How do I find a repeating pattern of unknown length and start within a string




I am trying to do some analysis on our customer's around identifying early markers for debt delinquency. We bill customers on a weekly basis and payment patterns will differ between accounts. Good customers will normally pay Weekly, Fortnightly, 4 weekly or monthly on a 4-4-5 pattern. Other customers will have an erratic payment pattern.

Even where the payment pattern is consistent, they may be overpaying or not be paying the balance in full so there may be an underlying rising or falling debt.

Work So Far:

To this end I have created two strings to represent:

  1. Whether the weekly balance has decreased (v), increased (^) or not moved (-) (infer a payment has been made if balance is down or unchanged) and ...
  2. The level of indebtedness on the account based on the weekly charge ( - for in credit, . for balance cleared, 0-9 for balance less than 10 weeks, X for balance over 10 weeks)

So I now have a number of strings that look like this (good accounts)

^v^v^v^^^v^^^v^^^v^^^v^^^v^^^v^^^v^v^^^v^^^v^^^v^^^v^^^v^^^v^^^v^^^v^^^v^^^v^^^^    231212-012-012-012-012-0120112-012-0-0120012-012-012-0120112-012-012-012-012-0123
^v^^^v^^^v^^^v^^^v^^^v^^^v^^^v^^^v^v^^^v^^^v^^^v^^^v^^^v^^^v^^^v^^^v^^^v^^^v^^^^    12-012-012-012-012-012-012-012-012-0-012-012-012-012-012-012-012-012-012-012-0123

and like this for bad/erratic accounts

^v^^^vv^^v^^^v^^^v^v^v^^^v^^^v^^^v^v^^vv^^^v^^vv^^vv^^vv^^vv^^vv^^vv^^vv^^vv^^v^    341234112312231234233412341234123423123312341233123301220122-011-011-011--00--001
v^v^v^^v^vv^vv^vv^v^^^^v^^^v^^^^v^v^^^v^^^v^^^^v^^^v^^^^v^^^v^^^v^^^^v^^^v^^^v^ XXXXXXXXXXXXXXXXXXXXXXXXXXXXXXXXXXXXXXXXX9XXX9XXXX9XXX9XXXX9XXX89XX89XXX89XX789X78

Next Steps:

What I want to do now is identify accounts with specific payment patterns:

  • Fortnightly = ^v^v
  • 4weekly = ^^^v^^^v^^^v
  • Monthly = ^^^v^^^v^^^^v (note 4-4-5)

I also want to identify where those patterns have changed. Bearing in mind that on a 4 weekly or monthly pattern we may not be at the start of a pattern I also need to try and find the 'seed' week for each pattern

I will regard a pattern as consistent if I have seen it repeat at least 3 times so 12 weeks for the fortnightly pattern, 36 weeks for the 4 weekly and 36 weeks for the Monthly [monthly could be 445, 454 or 544 but must repeat] so I then want to flag up accounts that were consistent that have become erratic or changed their pattern. I have data going back up to 5 years.

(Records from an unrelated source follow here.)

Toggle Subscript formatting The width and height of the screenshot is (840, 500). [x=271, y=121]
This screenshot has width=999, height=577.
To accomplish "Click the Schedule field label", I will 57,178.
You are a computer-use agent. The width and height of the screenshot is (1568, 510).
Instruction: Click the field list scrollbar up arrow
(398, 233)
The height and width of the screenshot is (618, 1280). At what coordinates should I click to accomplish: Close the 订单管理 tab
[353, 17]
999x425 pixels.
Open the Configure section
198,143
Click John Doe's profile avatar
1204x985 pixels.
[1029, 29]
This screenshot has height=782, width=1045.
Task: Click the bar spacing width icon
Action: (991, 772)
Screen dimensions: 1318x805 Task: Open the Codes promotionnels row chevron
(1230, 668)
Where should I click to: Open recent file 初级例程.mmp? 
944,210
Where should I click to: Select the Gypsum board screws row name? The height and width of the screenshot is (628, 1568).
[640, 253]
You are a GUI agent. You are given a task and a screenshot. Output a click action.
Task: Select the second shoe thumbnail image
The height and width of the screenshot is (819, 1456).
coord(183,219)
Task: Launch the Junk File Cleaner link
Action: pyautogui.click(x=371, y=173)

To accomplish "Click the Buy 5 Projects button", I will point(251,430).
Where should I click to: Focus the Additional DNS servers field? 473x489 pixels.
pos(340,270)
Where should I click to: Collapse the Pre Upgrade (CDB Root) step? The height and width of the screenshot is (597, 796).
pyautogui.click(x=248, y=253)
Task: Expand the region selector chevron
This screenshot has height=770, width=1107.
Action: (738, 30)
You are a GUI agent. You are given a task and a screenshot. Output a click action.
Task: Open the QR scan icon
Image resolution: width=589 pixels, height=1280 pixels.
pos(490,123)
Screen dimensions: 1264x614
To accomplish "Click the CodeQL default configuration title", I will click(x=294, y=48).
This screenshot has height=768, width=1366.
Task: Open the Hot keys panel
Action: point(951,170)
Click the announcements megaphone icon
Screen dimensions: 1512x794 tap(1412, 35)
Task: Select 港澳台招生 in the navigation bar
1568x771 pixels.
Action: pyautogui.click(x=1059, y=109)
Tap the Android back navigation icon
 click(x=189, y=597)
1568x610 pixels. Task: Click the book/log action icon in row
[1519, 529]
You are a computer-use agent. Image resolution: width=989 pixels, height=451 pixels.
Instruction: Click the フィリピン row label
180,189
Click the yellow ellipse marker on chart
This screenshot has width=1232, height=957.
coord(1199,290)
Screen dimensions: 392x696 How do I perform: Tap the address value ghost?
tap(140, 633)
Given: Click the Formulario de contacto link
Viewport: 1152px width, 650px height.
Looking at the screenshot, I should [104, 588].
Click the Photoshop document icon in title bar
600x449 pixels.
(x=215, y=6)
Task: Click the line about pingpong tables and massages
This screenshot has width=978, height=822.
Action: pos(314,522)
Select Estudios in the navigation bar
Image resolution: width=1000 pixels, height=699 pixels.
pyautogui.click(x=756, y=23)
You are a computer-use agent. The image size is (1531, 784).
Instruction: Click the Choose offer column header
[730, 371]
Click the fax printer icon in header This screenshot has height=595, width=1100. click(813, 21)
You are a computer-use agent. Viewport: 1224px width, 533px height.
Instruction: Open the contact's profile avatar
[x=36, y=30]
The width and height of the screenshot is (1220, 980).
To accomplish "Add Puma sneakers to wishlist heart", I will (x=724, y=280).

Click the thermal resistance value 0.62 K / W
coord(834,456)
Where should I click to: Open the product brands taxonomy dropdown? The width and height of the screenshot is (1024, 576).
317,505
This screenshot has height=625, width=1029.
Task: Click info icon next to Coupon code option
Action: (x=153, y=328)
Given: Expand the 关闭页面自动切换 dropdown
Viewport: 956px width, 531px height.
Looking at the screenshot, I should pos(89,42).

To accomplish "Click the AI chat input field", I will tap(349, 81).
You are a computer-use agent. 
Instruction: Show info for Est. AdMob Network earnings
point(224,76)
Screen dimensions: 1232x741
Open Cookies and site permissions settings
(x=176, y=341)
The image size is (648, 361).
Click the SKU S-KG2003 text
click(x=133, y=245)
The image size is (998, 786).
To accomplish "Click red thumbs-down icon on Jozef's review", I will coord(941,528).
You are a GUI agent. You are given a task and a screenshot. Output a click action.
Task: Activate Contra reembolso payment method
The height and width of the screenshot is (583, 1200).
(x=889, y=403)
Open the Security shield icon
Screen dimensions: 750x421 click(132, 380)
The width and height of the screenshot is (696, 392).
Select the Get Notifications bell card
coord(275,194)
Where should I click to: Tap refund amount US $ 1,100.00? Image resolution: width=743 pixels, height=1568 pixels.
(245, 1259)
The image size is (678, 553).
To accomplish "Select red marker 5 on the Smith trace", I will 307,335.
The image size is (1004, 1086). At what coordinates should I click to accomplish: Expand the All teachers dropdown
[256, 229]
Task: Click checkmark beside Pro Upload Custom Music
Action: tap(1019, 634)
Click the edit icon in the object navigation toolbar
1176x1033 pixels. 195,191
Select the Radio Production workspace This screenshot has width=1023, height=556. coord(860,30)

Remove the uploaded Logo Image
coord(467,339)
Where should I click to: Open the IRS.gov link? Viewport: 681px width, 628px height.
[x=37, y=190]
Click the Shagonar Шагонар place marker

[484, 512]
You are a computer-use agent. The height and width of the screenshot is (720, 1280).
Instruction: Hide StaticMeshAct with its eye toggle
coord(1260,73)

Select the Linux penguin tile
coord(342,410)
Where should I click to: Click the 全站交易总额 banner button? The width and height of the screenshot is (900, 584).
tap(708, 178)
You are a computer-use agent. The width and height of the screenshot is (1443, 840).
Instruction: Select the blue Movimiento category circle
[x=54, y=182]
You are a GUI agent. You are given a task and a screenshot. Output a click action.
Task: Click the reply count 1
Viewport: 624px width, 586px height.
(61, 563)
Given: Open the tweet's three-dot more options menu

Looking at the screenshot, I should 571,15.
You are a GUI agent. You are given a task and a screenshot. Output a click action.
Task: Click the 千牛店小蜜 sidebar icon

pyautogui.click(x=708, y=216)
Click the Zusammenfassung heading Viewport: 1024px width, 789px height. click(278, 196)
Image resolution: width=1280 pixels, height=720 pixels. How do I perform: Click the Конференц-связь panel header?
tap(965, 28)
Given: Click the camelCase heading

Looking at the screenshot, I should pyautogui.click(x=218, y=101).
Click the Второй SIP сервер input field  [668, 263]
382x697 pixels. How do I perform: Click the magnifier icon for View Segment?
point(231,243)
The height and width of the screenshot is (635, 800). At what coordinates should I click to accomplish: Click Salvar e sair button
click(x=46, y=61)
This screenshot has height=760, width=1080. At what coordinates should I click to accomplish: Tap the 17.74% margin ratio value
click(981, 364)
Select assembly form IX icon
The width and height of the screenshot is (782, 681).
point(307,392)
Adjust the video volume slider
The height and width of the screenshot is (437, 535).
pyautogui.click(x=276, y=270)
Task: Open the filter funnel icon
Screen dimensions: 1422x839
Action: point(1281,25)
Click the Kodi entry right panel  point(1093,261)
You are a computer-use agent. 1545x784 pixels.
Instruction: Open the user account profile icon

I have the data in Microsoft SQL and currently the only analysis tools I have to hand are Microsoft SQL and Excel. I'm not looking for code, just what the next practical steps should be in my strategy to analyse the data.

I'm thinking find the first down step in the pattern and remove this and the preceding up ticks (and associated characters from the multiplier) then run the remaining string through a number of REPLACE() functions but this doesn't feel very 'smart'

Is there a better strategy to adopt as it feels like I am MUNGing the data?

Aaron Reese

Posted 2017-11-08T15:37:01.970

Reputation: 61



From your description, it sounds like autocorrelation could be a good initial step to identify the frequency. Autocorrelation is basically the product of the sequence with itself shifted at 0, 1, 2, 3, and so forth. If a client tends to pay monthly, you will see the first positive bump around 4, because that is where each payment aligns with the payment after it. Note that this will work irrespective of the start of the sequence, and is even resilient to some noise. Even Excel seems to have an autocorrelation function.

Of course, you could refine this further with other steps, and/or try this on different windows (in case the patter changes over time).

Ami Tavory

Posted 2017-11-08T15:37:01.970

Reputation: 887